What you are asked to do: Count the lines below that contain the string "dropdown", with case counting, and reply with the number alone.
- - -
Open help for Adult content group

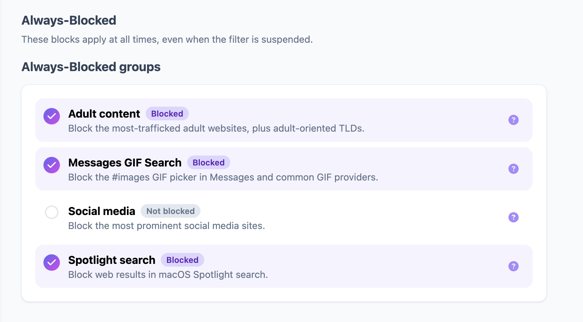[x=513, y=120]
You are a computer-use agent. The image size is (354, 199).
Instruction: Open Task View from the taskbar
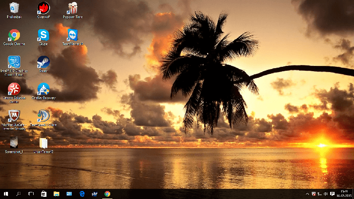31,194
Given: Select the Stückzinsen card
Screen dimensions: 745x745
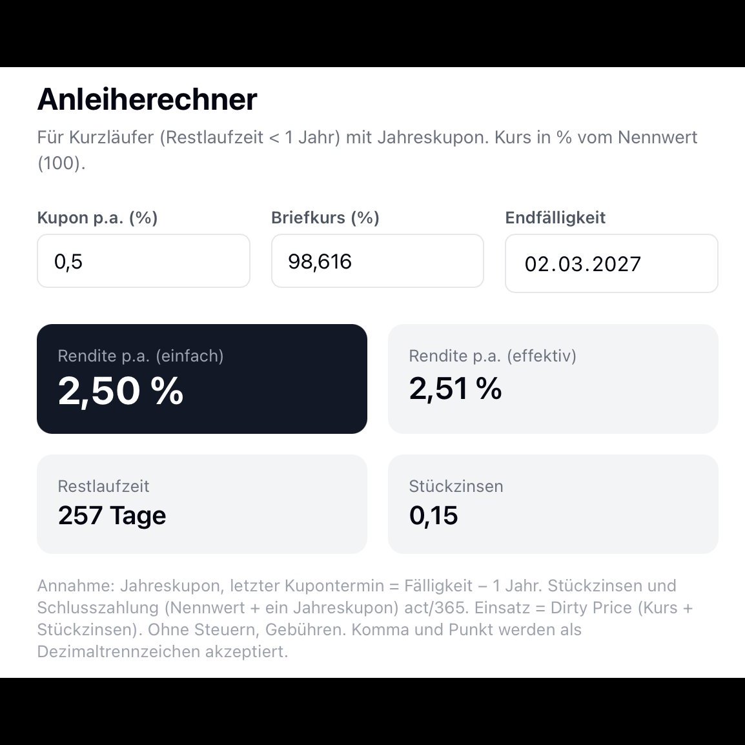Looking at the screenshot, I should (x=553, y=504).
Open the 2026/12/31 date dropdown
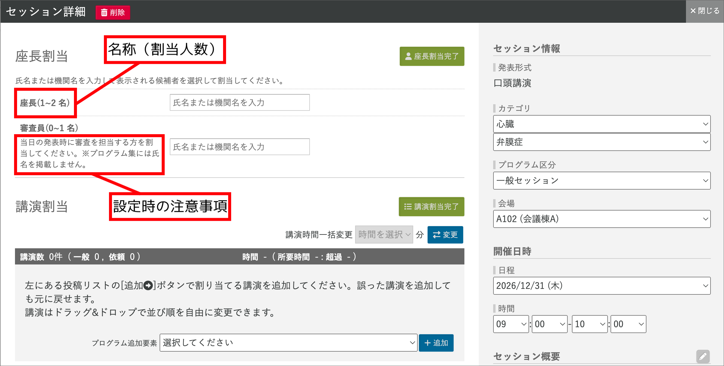 click(x=602, y=286)
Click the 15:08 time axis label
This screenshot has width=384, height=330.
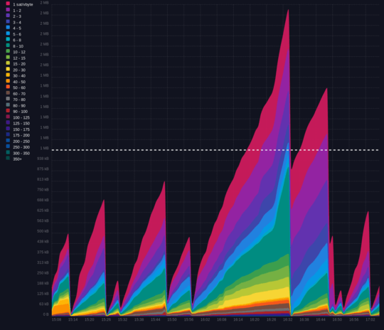click(x=56, y=320)
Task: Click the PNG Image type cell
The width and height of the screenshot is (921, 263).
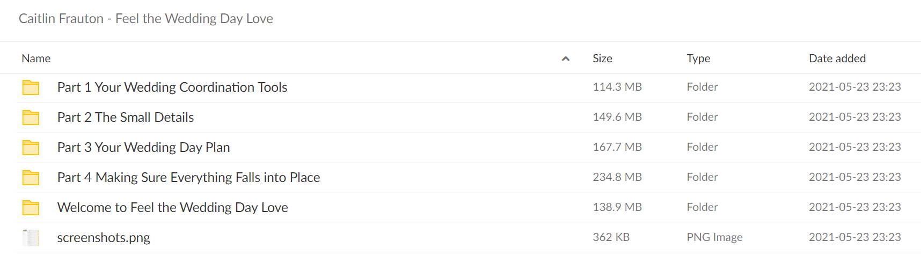Action: point(714,237)

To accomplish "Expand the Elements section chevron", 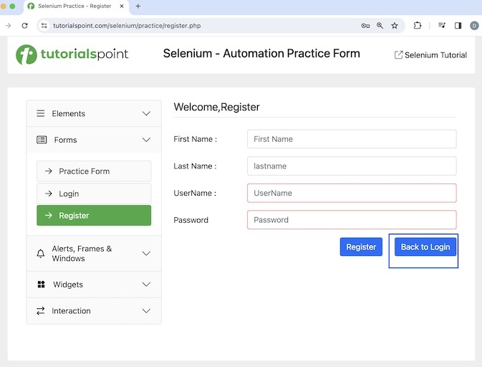I will coord(146,114).
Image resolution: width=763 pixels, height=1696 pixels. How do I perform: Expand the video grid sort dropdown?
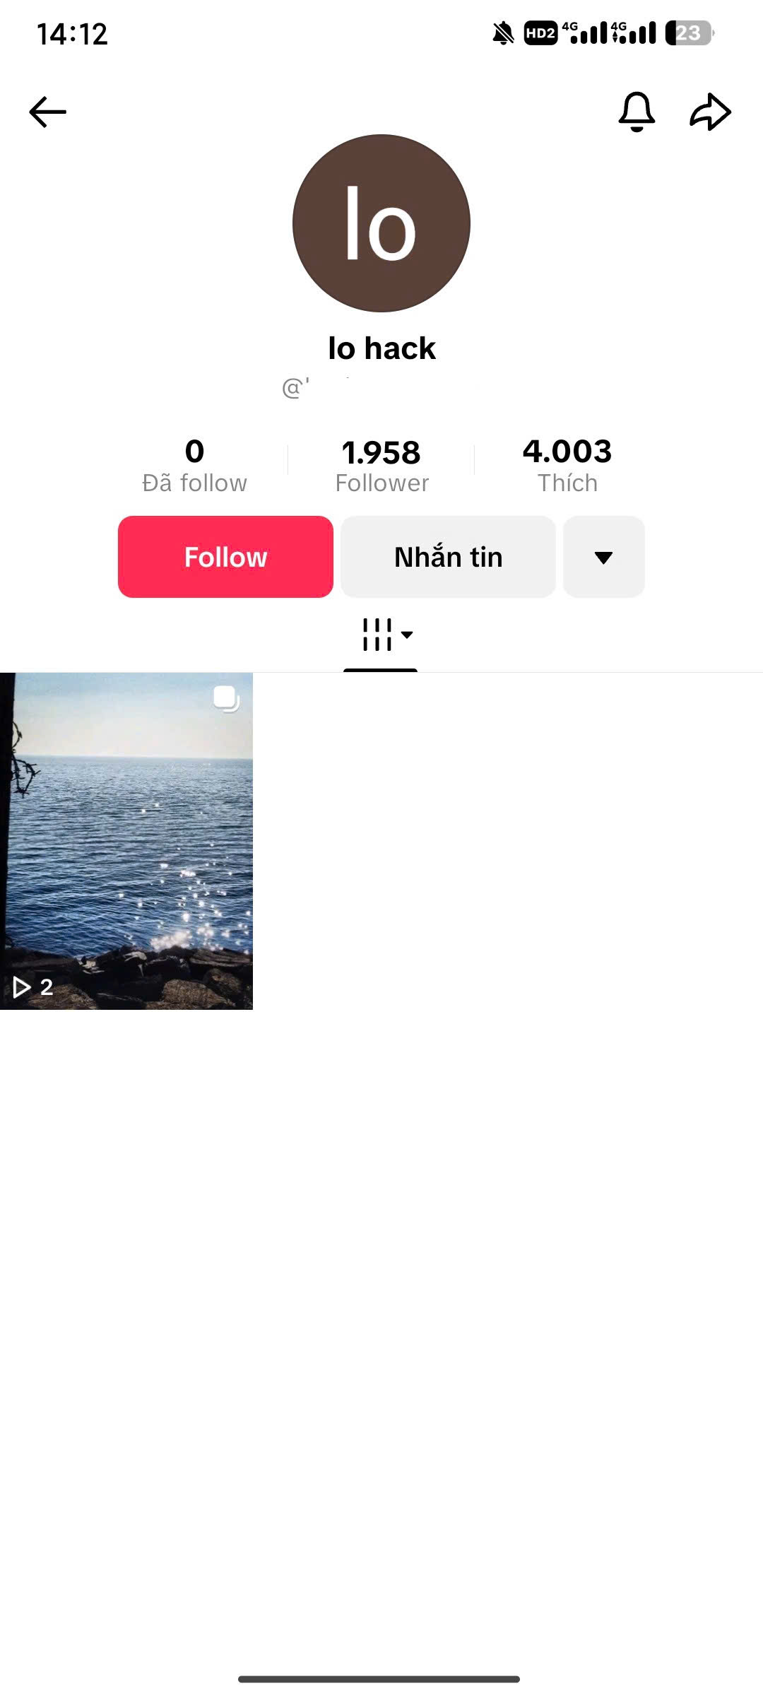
- - -
Answer for this exercise: 2